Are the superchargers lasting longer on the new doo’s? I’ve been out of the loop for a while but I never really cared for the rotax supercharger setup. Kawi made the ultra fugly on the last update though.
Fallout tv show
They’re off on official lore big time but that hardly matters to me because they captured the essence of the series perfectly 👍
Love the question! Urban infrastructure. At least in my city. I get super stocked whenever I see a new construction site. Not only because I get the feeling that the tax money is actually being used but also because these projects are more often than not really cool. Wider pedestrian spaces, third places and just safer more pleasant areas. Sometimes they only do it half heartedly and didn’t thought about something but the direction is the right one. Of course this is easily done especially considering how hostile they made city’s after ww2, i’m still happy about it though. :)
That’s interesting, and good, that you have that reaction!! I am polar opposite…I hate seeing new crap being built because it is always A. Another fucking bank, or B more housing that’s destroying forest groves and farmland left and right until its a concrete wasteland here that floods because they’ve destroyed natural drainage. We have tens of thousands of empty housing, we don’t need more. I’ve never been excited to see new construction. And its 2 companies doing all the work in town. Most are shoddy cheap built with new white paint mcmansions. Or overpriced apartments. I’m sick of seeing the land destroyed.

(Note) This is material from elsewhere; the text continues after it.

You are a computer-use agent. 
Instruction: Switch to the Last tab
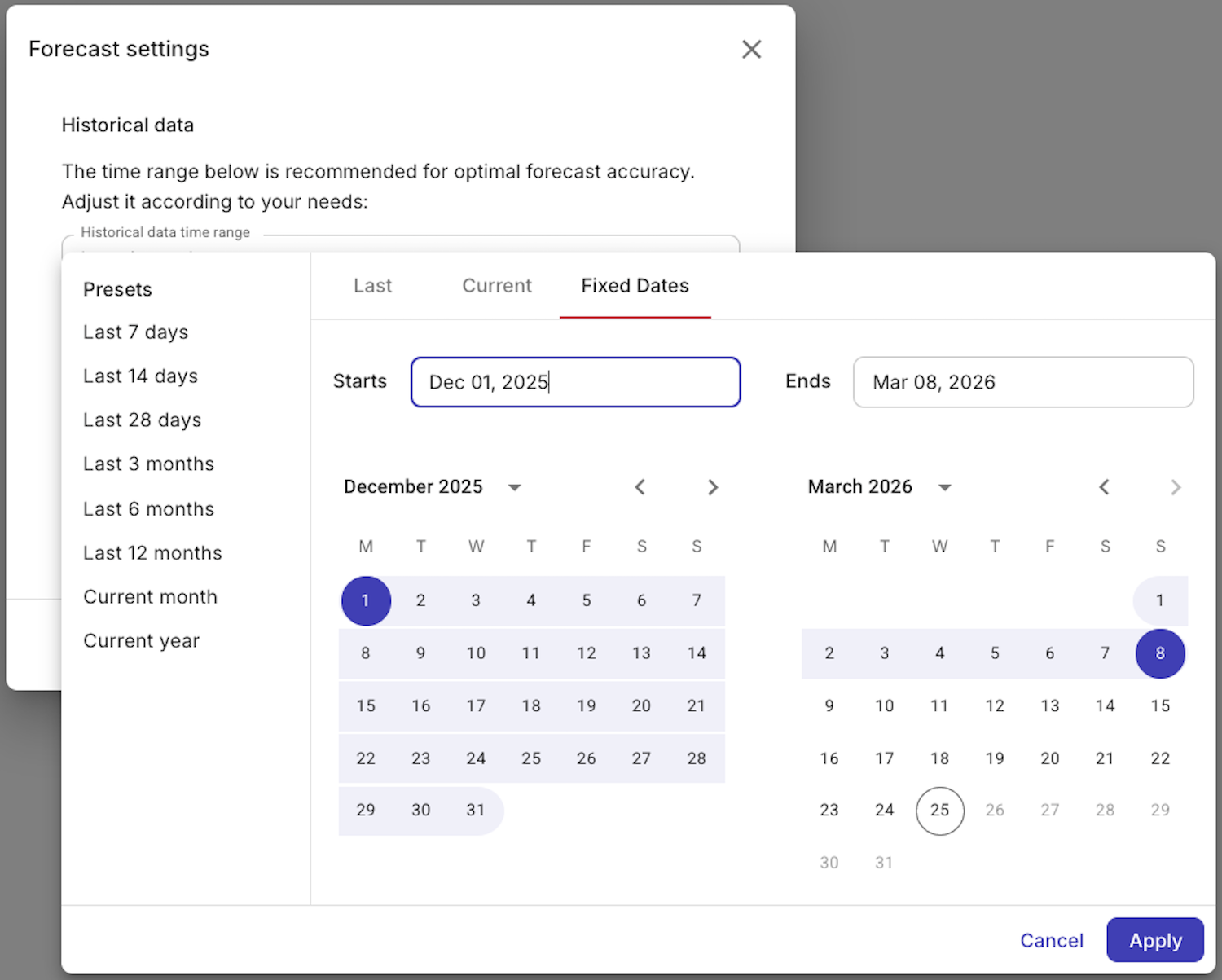pyautogui.click(x=372, y=286)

I live in San Diego, CA, which apart from a bit of rain in December and January, has really nice weather year round. They’ve been slowly upgrading the bike lanes to provide better isolation from cars. There’s still lots of room for improvement, but I bike most everywhere these days and it’s awesome. With e-bikes becoming so cheap and widespread, I can’t help but think better bike lanes would benefit a lot of people.
Webb space telescope
Fully homomorphic encryption doing useful things
Higgs boson detected (oops, 2013)
Solar power and battery storage cheap enough to displace fossil energy and let ordinary people go off grid
New tacqueria in my neighborhood is actually pretty good.
What more could you want?
New tacqueria in my neighborhood is actually pretty good.
And I’m only finding out about this NOW?!
Fully homomorphic encryption doing useful things
Like what?
Private information retrieval with just one server! Nobody thought that was possible.
https://www.cs.cmu.edu/~csd-phd-blog/2024/piano-private-information-retrieval/
Shit like this is what makes me realize I’m an engineer and not a computer scientist. I get the logic, but not so much the practical math.
It seems like there’s a lot of unknowns for where PIR is best used, though. Like using DNS as their example has a lot of issues (that they mention). In what cases is it really best to download the whole dataset (temporarily) to just then go back and query the server on that dataset?
Though maybe I’m just not that creative of a thinker.
Single server PIR is kind of a theoretical surprise but good ways to do it with multiple servers have been known for a long time. See the Wikipedia PIR article. Yes it’s maybe a solution looking for a problem, but it’s way cool that it can be done at all.
Dropout TV! I like Make Some Noise, it’s got the old Whose Line feel.
Dirty Laundry, Gastronauts, and Game Changer is where it’s at.
Very Important People is great, I don’t quite understand how some of the costumes are done, so it’s extremely impressive.
VIP is hit or miss for me, but when it hits, it’s some of the best improv stuff I’ve ever seen.
Fiber internet. Cheaper than cable/DSL and faster too.